I have indeed seen and experienced so many different pedagogic contexts, from a national or grassroots perspective (from the Tetouan Fine Art School in Morocco to the Baghdad Academy of Arts in Iraq or the unofficial art talks and workshops in Tehran…). I’m too much aware of each place’s specificity and challenges, to try to replicate these different experiences in another place such as the UAE. I’m particularly struck by how emerging artists from the UAE all have a kind of self-taught background or at least didn’t have the opportunity to spend years in a proper “art school” beyond universities and private workshops – the art school model not so much implemented yet in the social infrastructures of the country. It actually gives them a more pragmatic and down-to-earth relation to the act of making art, alongside with a fearless energy.
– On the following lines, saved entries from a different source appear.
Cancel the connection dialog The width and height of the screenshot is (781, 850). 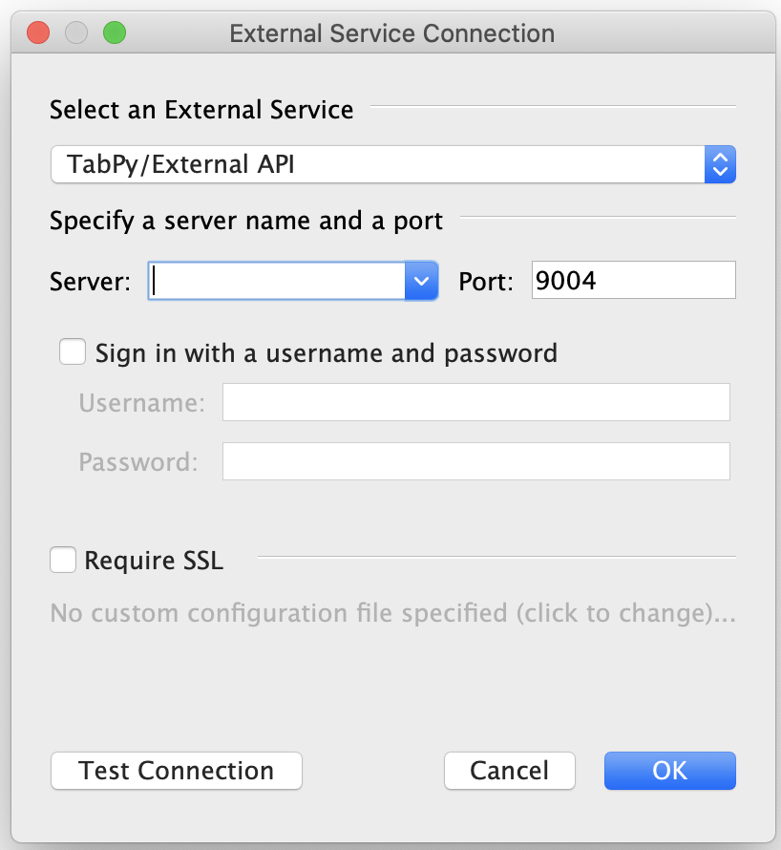coord(510,771)
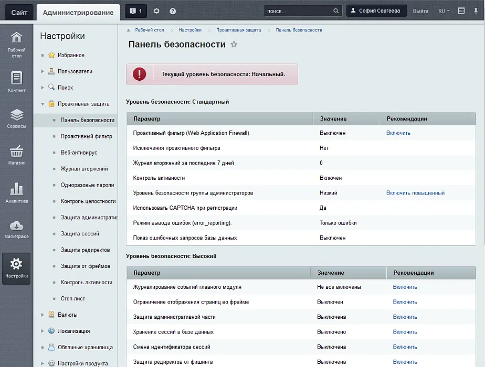Open the RU language dropdown
The height and width of the screenshot is (367, 485).
pyautogui.click(x=444, y=11)
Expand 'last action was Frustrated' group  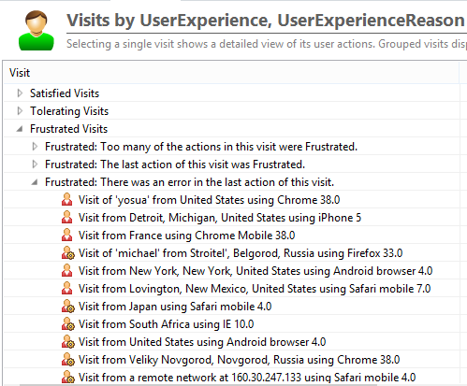tap(35, 164)
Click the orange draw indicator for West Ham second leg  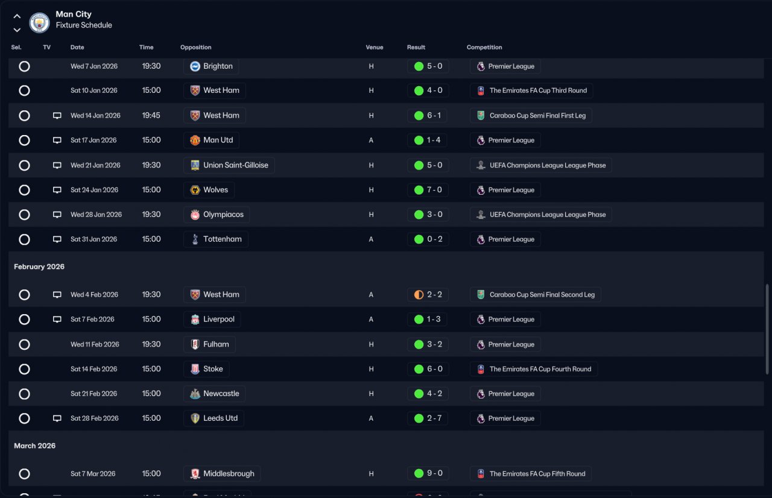pyautogui.click(x=419, y=295)
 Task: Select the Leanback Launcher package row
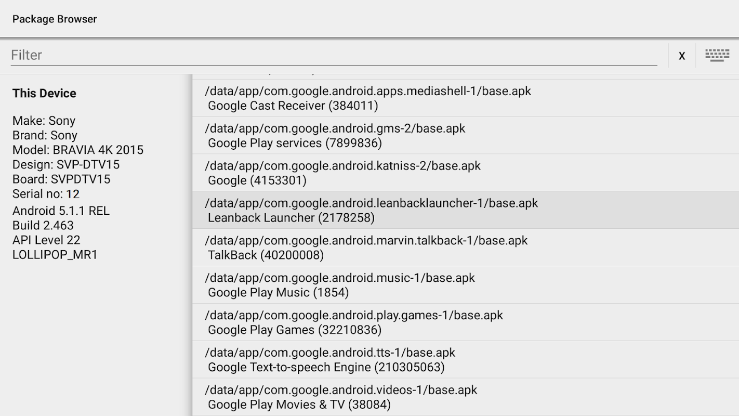(x=466, y=211)
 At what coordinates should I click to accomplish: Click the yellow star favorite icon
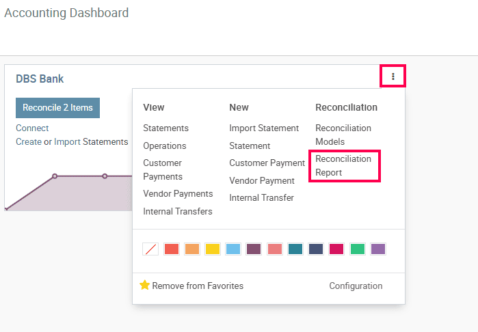point(144,285)
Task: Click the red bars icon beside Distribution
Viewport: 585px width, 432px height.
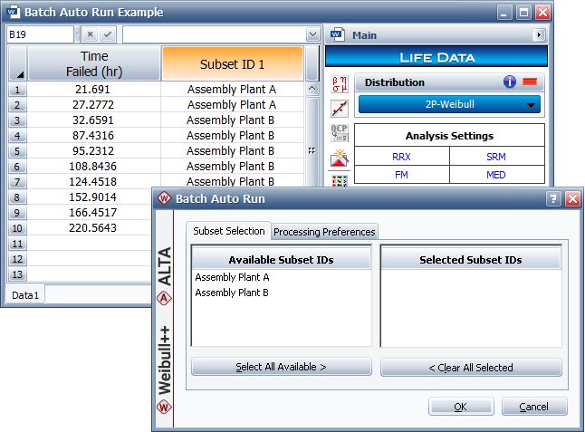Action: 531,82
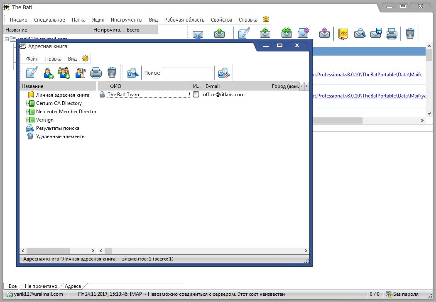This screenshot has height=302, width=436.
Task: Click the ФИО column header
Action: (x=115, y=86)
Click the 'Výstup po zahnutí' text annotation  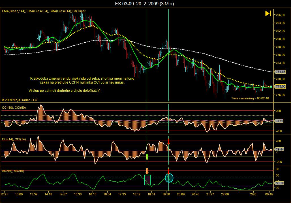(65, 91)
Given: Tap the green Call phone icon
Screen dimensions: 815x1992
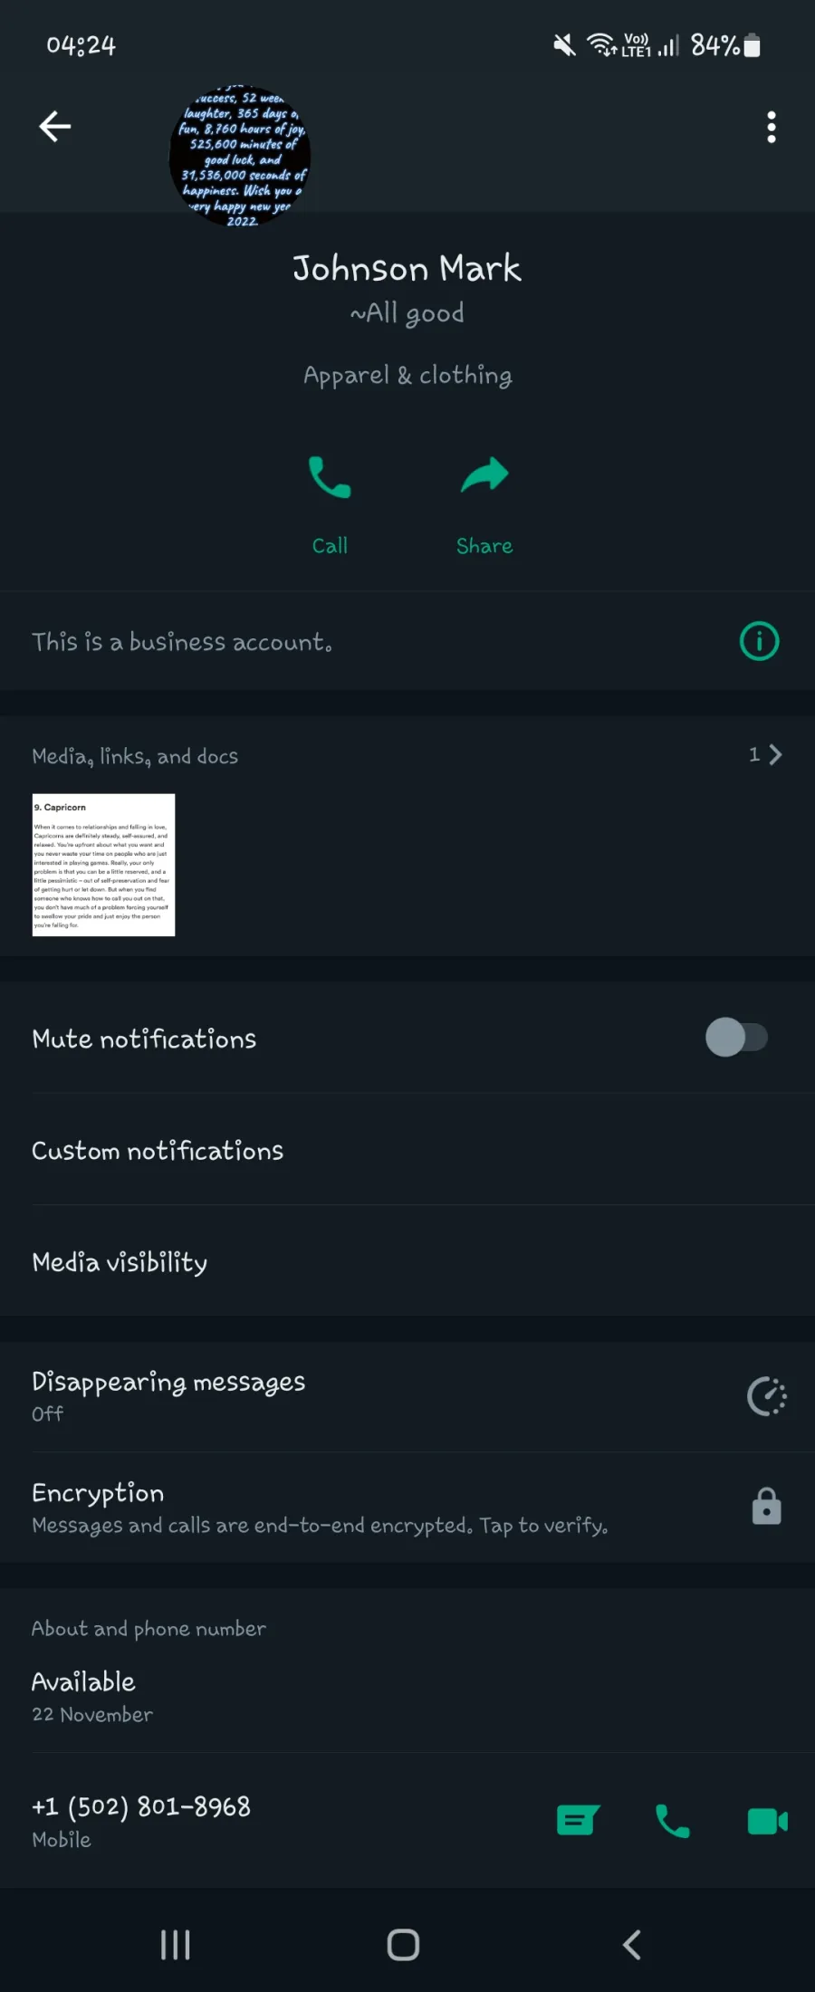Looking at the screenshot, I should (330, 477).
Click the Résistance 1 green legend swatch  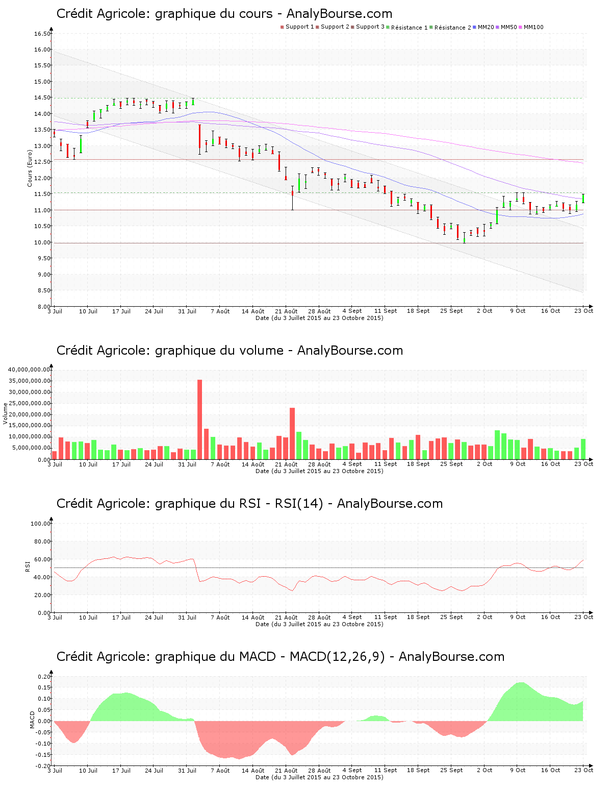(388, 27)
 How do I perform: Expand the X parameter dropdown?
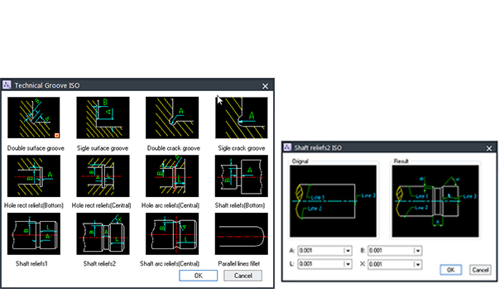click(x=418, y=264)
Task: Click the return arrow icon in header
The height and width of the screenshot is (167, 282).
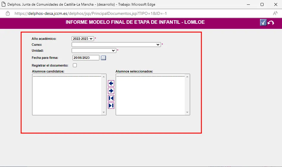Action: point(271,23)
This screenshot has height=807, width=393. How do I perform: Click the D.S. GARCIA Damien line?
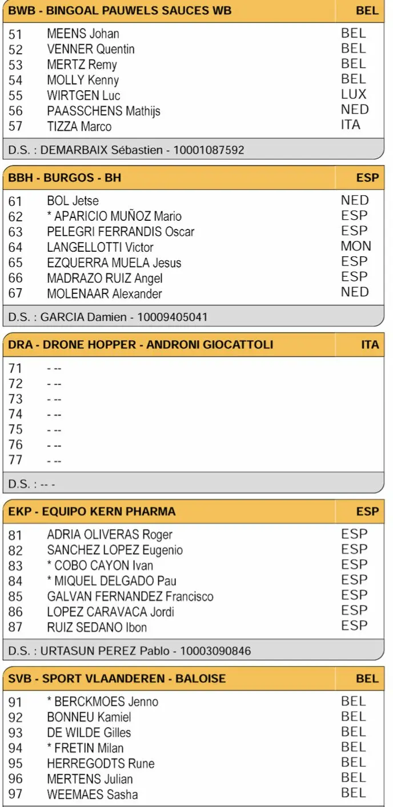point(108,317)
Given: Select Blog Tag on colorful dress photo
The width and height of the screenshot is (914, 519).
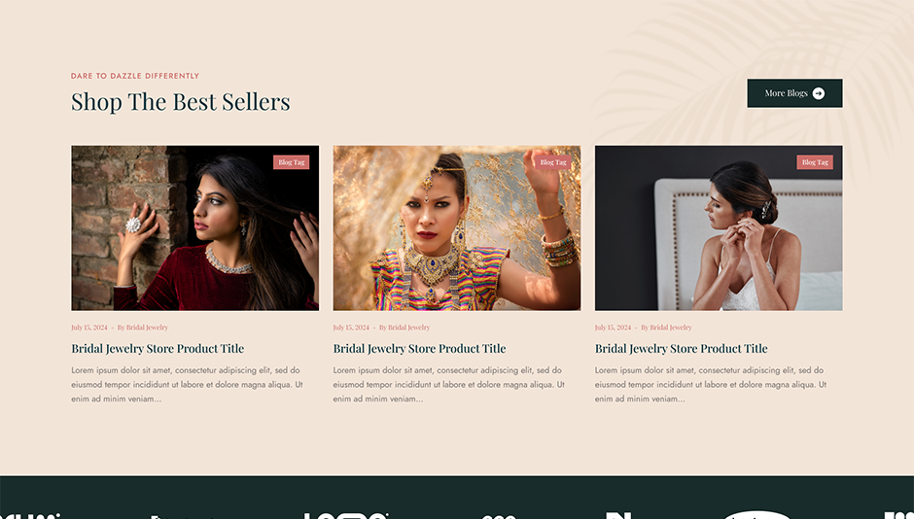Looking at the screenshot, I should pyautogui.click(x=553, y=162).
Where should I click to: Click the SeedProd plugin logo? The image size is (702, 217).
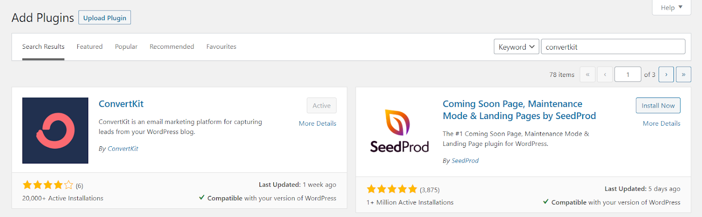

Can you share your thoughts on the significance of contemporary art in bridging the gap between different cultures and promoting cross-cultural dialogue, as exemplified by the Beyond Emerging Artists programme?

The three appointed artists for Beyond Emerging Artists 2023 have each been shaped differently, through the individual roots that ground them and the multiple routes that have brought them to where they now stand. Even when born and raised in the UAE, they were confronted to a highly multicultural background and social life. Our globalized and interconnected art world cannot survive or evolve through older patterns of national art and borders. If you look carefully, you will even notice that the exhibition model based on a national art scene, is less active or valid than before. There is a natural need to push away the admitted or official borders, in favor of expanded landscapes and transnational networks, in line with current ecological concerns and migration crisis. Thanks to artistic research and experimentation, we shall be able to invent a new cosmopolitanism and world citizenship, in the face of the current wars and conflict tormenting our region dramatically.